• **TASK TO CARRY OUT**: Return, verbatim, the stretch of material from the line containing "Click the Back button" through the line containing "Action: click(x=218, y=646)", with both of those lines included and nothing else.

• **RECORDS FOR THE EXERCISE**:
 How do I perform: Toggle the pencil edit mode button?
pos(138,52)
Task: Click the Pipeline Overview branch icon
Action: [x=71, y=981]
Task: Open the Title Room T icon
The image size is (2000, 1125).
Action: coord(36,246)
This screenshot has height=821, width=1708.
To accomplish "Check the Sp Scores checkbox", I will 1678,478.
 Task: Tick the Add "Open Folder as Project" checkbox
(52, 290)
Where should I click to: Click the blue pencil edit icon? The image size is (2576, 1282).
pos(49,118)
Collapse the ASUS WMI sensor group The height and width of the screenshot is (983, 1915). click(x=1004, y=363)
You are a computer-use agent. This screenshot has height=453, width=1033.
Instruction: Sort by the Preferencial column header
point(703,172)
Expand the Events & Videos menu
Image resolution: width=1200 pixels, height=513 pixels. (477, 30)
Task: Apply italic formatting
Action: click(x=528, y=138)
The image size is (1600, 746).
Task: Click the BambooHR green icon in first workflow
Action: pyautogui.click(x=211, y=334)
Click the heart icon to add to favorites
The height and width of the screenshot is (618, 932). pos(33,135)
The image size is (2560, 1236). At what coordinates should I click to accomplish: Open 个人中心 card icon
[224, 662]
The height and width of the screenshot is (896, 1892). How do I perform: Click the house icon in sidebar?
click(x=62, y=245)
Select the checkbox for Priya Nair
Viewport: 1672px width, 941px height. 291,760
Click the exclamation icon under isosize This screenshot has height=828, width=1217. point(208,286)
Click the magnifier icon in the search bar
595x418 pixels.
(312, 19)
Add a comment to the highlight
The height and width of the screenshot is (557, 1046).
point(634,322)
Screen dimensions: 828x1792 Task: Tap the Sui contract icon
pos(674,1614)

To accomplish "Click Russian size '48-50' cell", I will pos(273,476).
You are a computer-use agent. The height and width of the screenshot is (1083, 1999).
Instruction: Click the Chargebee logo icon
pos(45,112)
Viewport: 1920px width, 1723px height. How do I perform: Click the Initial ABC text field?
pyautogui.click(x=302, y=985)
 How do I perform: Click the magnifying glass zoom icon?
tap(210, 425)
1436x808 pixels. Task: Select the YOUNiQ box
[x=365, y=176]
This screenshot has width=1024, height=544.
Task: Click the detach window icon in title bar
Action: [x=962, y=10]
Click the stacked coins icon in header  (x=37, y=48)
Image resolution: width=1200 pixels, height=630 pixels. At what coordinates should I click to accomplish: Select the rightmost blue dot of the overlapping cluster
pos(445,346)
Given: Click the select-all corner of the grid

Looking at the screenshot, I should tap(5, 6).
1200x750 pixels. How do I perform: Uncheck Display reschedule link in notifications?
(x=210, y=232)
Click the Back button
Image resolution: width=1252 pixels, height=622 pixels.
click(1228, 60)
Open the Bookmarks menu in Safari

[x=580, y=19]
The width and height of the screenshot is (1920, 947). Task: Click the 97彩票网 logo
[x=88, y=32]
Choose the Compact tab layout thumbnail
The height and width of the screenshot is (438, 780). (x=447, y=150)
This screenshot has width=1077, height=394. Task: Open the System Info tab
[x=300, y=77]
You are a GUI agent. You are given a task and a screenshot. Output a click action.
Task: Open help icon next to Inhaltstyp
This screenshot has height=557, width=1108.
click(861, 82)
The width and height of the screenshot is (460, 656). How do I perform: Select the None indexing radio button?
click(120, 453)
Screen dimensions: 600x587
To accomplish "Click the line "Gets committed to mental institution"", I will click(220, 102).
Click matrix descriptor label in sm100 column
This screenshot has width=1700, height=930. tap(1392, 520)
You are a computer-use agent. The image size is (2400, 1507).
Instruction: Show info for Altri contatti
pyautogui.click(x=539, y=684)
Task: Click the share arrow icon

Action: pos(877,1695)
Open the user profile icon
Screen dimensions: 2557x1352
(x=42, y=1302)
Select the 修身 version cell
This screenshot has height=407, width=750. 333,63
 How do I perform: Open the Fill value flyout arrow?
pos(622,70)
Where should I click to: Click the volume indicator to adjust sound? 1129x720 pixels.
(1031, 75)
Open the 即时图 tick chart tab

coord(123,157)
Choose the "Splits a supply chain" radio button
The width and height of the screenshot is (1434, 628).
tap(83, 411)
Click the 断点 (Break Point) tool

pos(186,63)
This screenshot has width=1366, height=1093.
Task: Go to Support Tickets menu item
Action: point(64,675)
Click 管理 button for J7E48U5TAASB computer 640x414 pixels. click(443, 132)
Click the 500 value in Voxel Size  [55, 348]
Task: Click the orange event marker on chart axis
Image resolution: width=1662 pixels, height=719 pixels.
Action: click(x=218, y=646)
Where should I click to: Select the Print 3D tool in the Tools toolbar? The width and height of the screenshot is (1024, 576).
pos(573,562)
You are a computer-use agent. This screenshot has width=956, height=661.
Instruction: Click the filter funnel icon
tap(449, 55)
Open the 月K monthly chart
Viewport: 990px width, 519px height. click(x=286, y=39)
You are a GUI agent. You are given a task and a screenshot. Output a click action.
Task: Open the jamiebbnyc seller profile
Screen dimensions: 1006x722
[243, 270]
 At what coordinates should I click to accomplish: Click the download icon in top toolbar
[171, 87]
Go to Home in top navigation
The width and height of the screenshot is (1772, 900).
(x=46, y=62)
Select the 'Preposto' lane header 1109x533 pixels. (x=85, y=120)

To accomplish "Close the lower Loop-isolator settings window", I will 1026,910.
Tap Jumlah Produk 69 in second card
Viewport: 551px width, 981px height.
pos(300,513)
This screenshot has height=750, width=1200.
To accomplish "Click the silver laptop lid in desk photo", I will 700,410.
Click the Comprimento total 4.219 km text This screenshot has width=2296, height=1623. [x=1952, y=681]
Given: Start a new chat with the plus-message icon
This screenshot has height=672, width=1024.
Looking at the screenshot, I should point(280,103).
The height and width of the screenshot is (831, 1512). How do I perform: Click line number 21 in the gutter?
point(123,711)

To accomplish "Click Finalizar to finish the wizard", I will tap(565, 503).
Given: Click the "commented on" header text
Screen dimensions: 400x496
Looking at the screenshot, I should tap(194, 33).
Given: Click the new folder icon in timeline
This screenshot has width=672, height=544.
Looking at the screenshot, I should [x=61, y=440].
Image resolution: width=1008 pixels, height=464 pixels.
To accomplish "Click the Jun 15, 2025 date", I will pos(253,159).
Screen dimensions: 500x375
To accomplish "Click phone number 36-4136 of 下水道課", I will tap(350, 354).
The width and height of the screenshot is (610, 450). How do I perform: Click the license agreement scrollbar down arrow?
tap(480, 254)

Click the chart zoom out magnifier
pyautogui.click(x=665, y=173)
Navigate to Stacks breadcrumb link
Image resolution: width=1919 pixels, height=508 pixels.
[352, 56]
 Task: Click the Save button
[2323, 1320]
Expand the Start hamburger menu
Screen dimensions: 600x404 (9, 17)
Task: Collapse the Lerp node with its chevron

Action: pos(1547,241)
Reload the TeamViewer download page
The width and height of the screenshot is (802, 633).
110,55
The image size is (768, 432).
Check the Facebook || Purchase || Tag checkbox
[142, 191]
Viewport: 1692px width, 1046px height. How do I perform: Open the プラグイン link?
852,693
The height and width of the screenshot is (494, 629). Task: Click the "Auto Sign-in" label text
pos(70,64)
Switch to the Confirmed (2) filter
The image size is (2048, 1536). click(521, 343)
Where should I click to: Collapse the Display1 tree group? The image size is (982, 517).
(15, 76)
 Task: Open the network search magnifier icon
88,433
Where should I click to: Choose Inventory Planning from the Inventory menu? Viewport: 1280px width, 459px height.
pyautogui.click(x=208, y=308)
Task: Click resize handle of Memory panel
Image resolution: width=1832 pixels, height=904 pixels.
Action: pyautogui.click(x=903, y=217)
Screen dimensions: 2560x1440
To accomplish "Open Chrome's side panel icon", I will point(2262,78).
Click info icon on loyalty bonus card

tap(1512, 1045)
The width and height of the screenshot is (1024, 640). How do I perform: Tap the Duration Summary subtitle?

• **FINAL RESULT**:
Click the Back button
Image resolution: width=1252 pixels, height=622 pixels.
click(1228, 60)
Open the Bookmarks menu in Safari

[x=580, y=19]
The width and height of the screenshot is (1920, 947). Task: Click the 97彩票网 logo
[x=88, y=32]
Choose the Compact tab layout thumbnail
The height and width of the screenshot is (438, 780). (x=447, y=150)
This screenshot has width=1077, height=394. Task: Open the System Info tab
[x=300, y=77]
You are a GUI agent. You are given a task and a screenshot. Output a click action.
Task: Open help icon next to Inhaltstyp
This screenshot has height=557, width=1108.
click(861, 82)
The width and height of the screenshot is (460, 656). How do I perform: Select the None indexing radio button?
click(120, 453)
Screen dimensions: 600x587
To accomplish "Click the line "Gets committed to mental institution"", I will click(220, 102).
Click matrix descriptor label in sm100 column
This screenshot has width=1700, height=930. tap(1392, 520)
You are a computer-use agent. The image size is (2400, 1507).
Instruction: Show info for Altri contatti
pyautogui.click(x=539, y=684)
Task: Click the share arrow icon

Action: pos(877,1695)
Open the user profile icon
Screen dimensions: 2557x1352
(x=42, y=1302)
Select the 修身 version cell
This screenshot has height=407, width=750. 333,63
 How do I perform: Open the Fill value flyout arrow?
pos(622,70)
Where should I click to: Click the volume indicator to adjust sound? 1129x720 pixels.
(1031, 75)
Open the 即时图 tick chart tab

coord(123,157)
Choose the "Splits a supply chain" radio button
The width and height of the screenshot is (1434, 628).
tap(83, 411)
Click the 断点 (Break Point) tool

pos(186,63)
This screenshot has width=1366, height=1093.
Task: Go to Support Tickets menu item
Action: point(64,675)
Click 管理 button for J7E48U5TAASB computer 640x414 pixels. click(443, 132)
Click the 500 value in Voxel Size  [55, 348]
Task: Click the orange event marker on chart axis
Image resolution: width=1662 pixels, height=719 pixels.
Action: click(x=218, y=646)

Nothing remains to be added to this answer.